The beard is not yet too out of hand—I can still comfortably down a bowl of soup, but she’s quickly making her way to the stage of crazy, hobo beard. I’m not going to lie, by the time I work my way up to 5.13, there’s a decent chance I’ll be sporting a Castaway style beard.

Anything else?

For the love of god, Petzl, Scarpa, La Sportiva, Evolv, BD, Metolius, anyone, I’m still waiting to hear from you with your generous donations to my cause. Did you lose my number? Call me! I still love you any- ways.
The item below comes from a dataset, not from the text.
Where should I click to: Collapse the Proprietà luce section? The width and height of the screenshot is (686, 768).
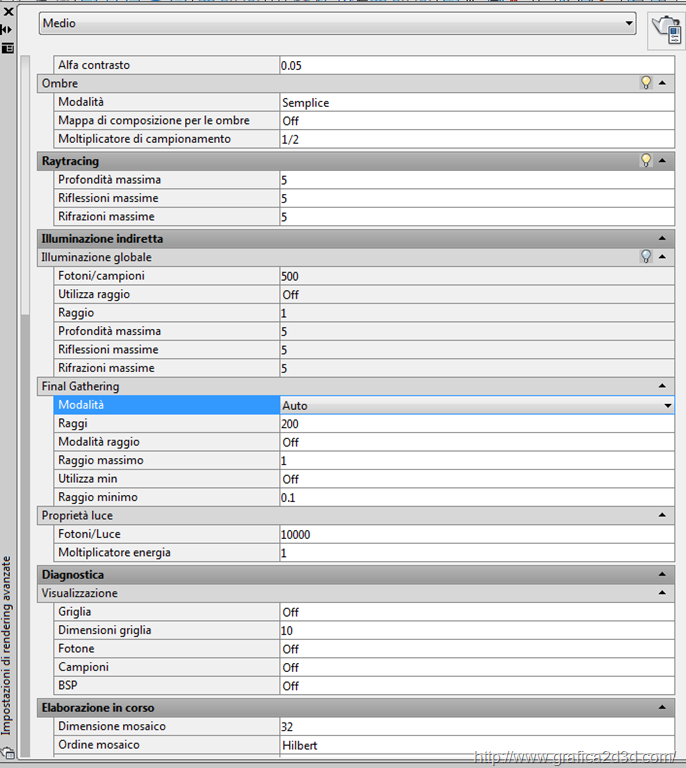pyautogui.click(x=662, y=516)
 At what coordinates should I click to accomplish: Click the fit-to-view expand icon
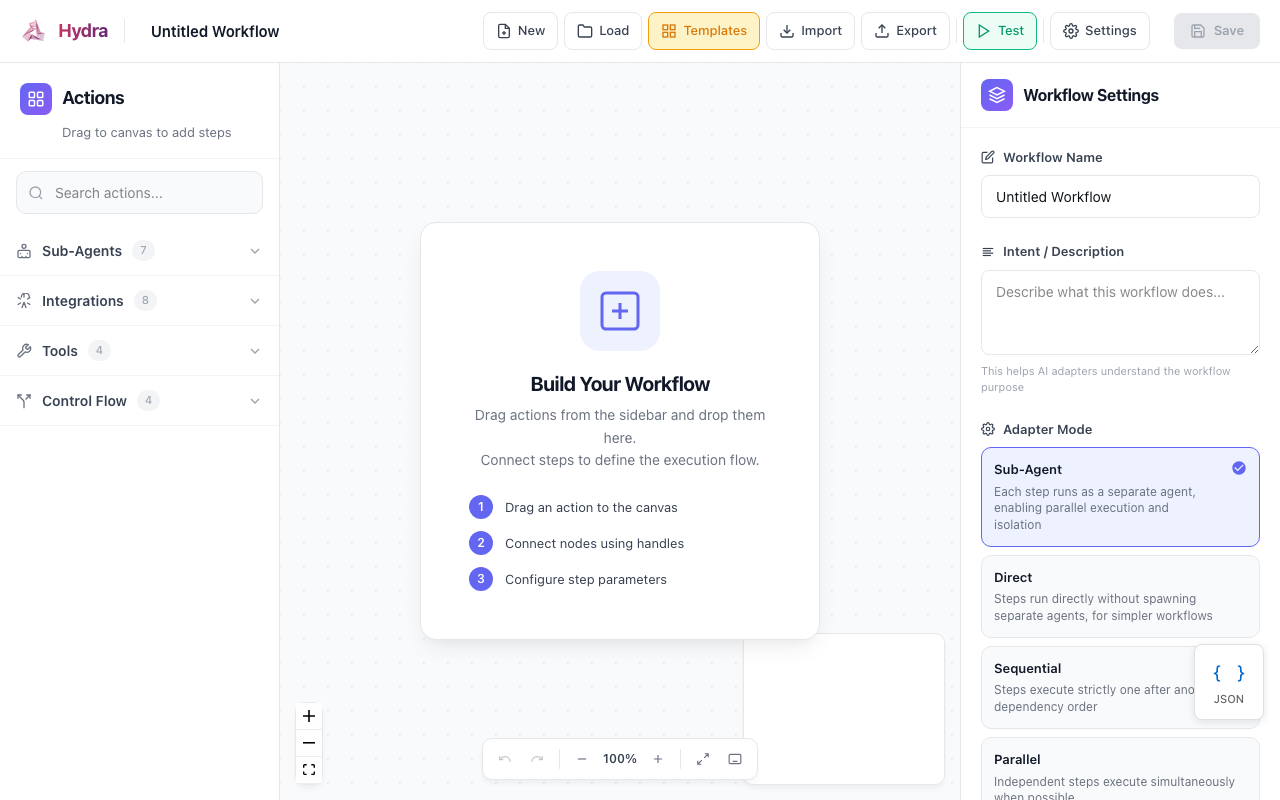[703, 759]
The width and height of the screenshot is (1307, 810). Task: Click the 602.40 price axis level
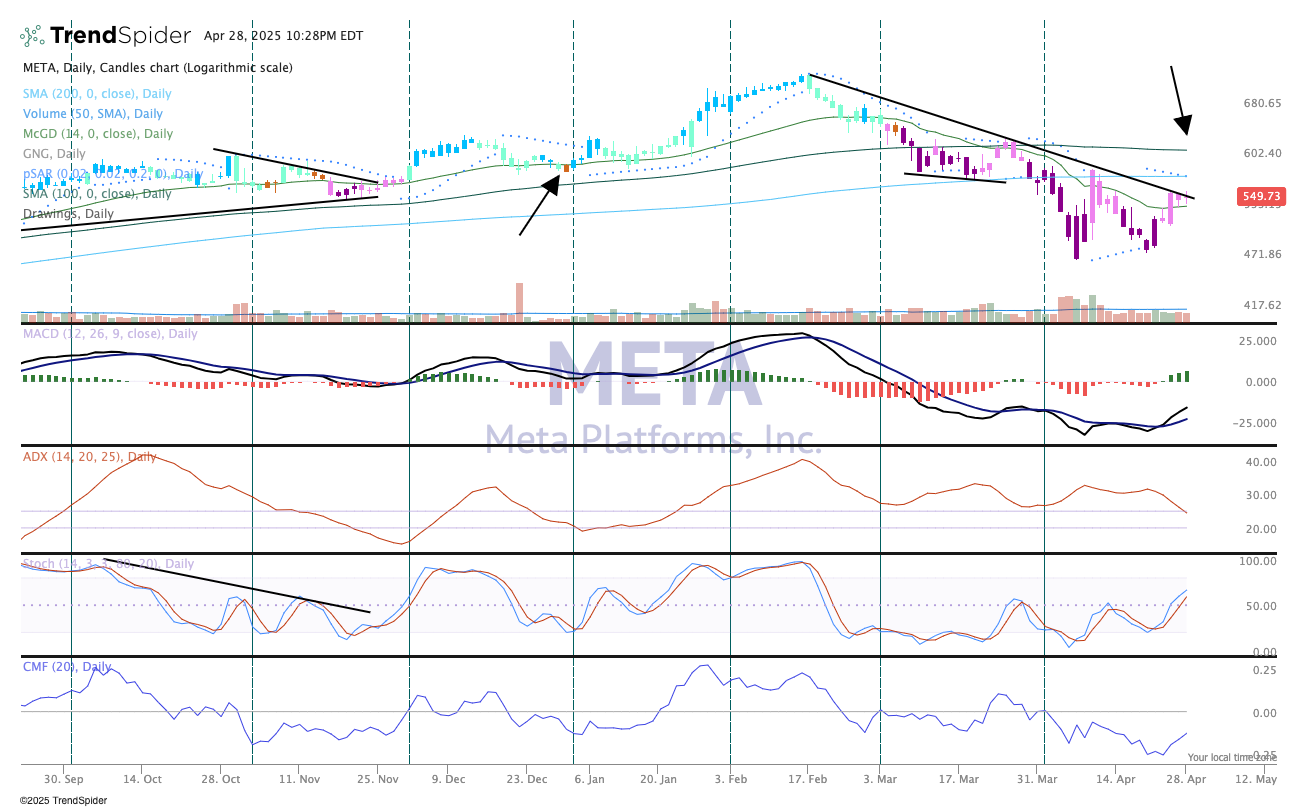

Roger Fage put together a guide book, An Ice Climbers’ Guide to Nova Scotia that is for sale at Mountain Equipment Co-Op in Halifax.

 

2 Comments

  • Dylan says:

    Geyikbairi is freaking awesome, I will be back….sometime…

  • Davor says:

    I can see he mentiond climbing in Croatia in this post. To anyone who doesn’t know, Croatia is a perfect place for climbers all around the world (or any other adventure seeker). Especially if you try climbing in Paklenica, which is also a national park, on the beautiful mountain Velebit.

    Many people come here every year for the annual Big Wall Speed Climbing meeting near the small town od Starigrad-Paklenica. This year it will take place from May 1st till May 4th.

    If you’re interested, you can read about this place on my blog.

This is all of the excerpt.